Bu durum, Suriye’de nizamın nasıl ve kimler tarafından kurulacağı sorusunu Türkiye açısından oldukça kritik hale getiriyor. HTŞ’nin tek başına yönetici olmayacağı açık. Muhtemelen başka gruplarla ittifak yapacaklar. Ancak bu grupların kim olacağı önemli bir tartışma konusu. PKK’nın bu gruplar arasına katılma isteği olası, ancak Türkiye, PKK’nın Suriyeli olmadığını belirterek buna karşı çıkacaktır. Bu tür tartışmalar ve Suriye’nin statüsü hem Türkiye hem de diğer ülkeler için gündemin ana başlıkları arasında yer alacak gibi görünüyor. Nitekim İsrail, şu anda girmemesi gereken bir bölgeye, Golan Tepeleri civarında Suriye ile kendi sınırını ayıran bir dağın Suriye tarafına, askerlerini yerleştirdi.
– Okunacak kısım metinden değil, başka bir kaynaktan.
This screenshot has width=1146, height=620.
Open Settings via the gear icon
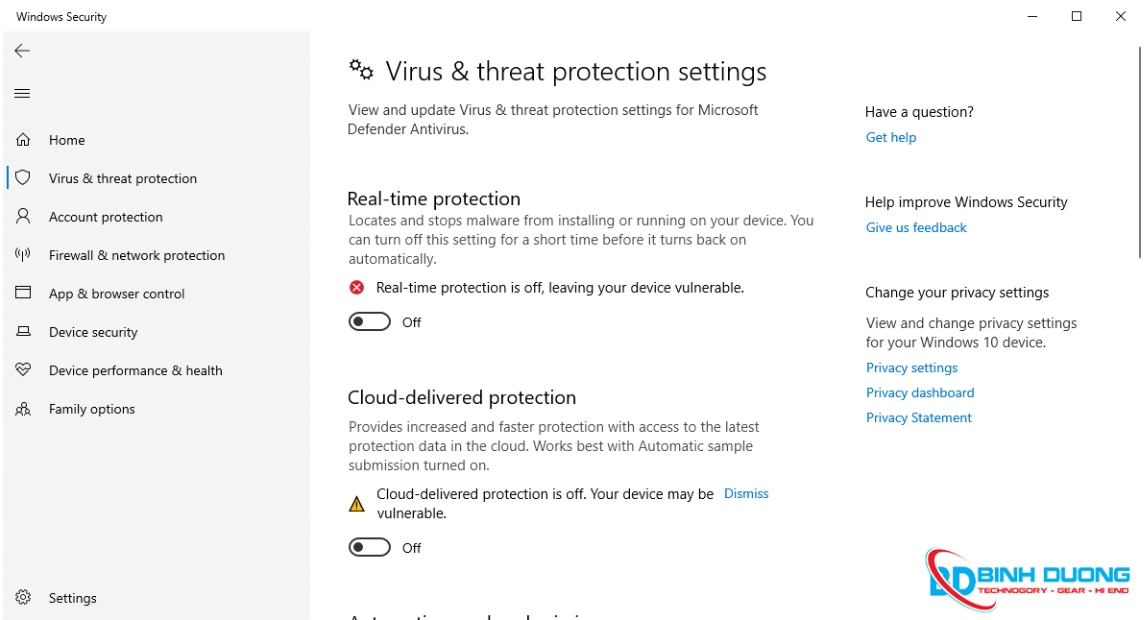coord(22,597)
Bu, son derece kritik ve dikkatle izlenmesi gereken bir durum.
Tekrar Kürt meselesine dönecek olursak, mevcut tablo şu şekilde: Kürtler, Trump’ın göreve başlamasıyla birlikte, IŞİD’e karşı üstlendikleri gibi, İran’a karşı bir tampon güç olarak görevlendirilmeyi bekliyor. Bunun karşılığında da en azından bir özerklik, hatta ilerleyen süreçte bir devlet kurma hedefi doğrultusunda adımlar atmayı umut ediyorlar. Malum Türkiye, bunu bir varoluş tehdidi olarak değerlendiriyor.
Peki ne olabilir?
Çatışma ihtimali, bana göre, daha düşük görünüyor. Bunun yerine bir uzlaşma mümkün olabilir. Örneğin, Rojava’da Kürtlere farklı bir isim ve statü ile bir alan tanınarak Türkiye’nin bunu kabul etmesi, buna karşılık Kürt Hareketi’nin hem Türkiye içinde hem de dışında silah bırakması gibi bir senaryo gündeme gelebilir. Bu, elbette, alternatiflerden yalnızca biri. Türkiye’nin MHP lideri Devlet Bahçeli’nin söylemleriyle başlattığı hamle ile bu gelişmeler arasında ciddi bir paralellik olduğu da göz ardı edilmemeli. Bu durum, hem iç hem de dış güvenlik politikalarıyla eş zamanlı ilerleyen bir mekanizma gibi görünüyor. Diğer bir mesele ise Kürt meselesi. Öcalan’ın da ikna edilmesiyle, Türkiye dışında bir alan paylaşımı temelinde bir silah bırakma sürecinin mümkün olabileceği konuşuluyor. Eğer bu gerçekleşirse, Türkiye’nin Kürt meselesinde bu sorunu tamamen çözemese de tarihi bir ilerleme kaydedebileceğini düşünüyorum.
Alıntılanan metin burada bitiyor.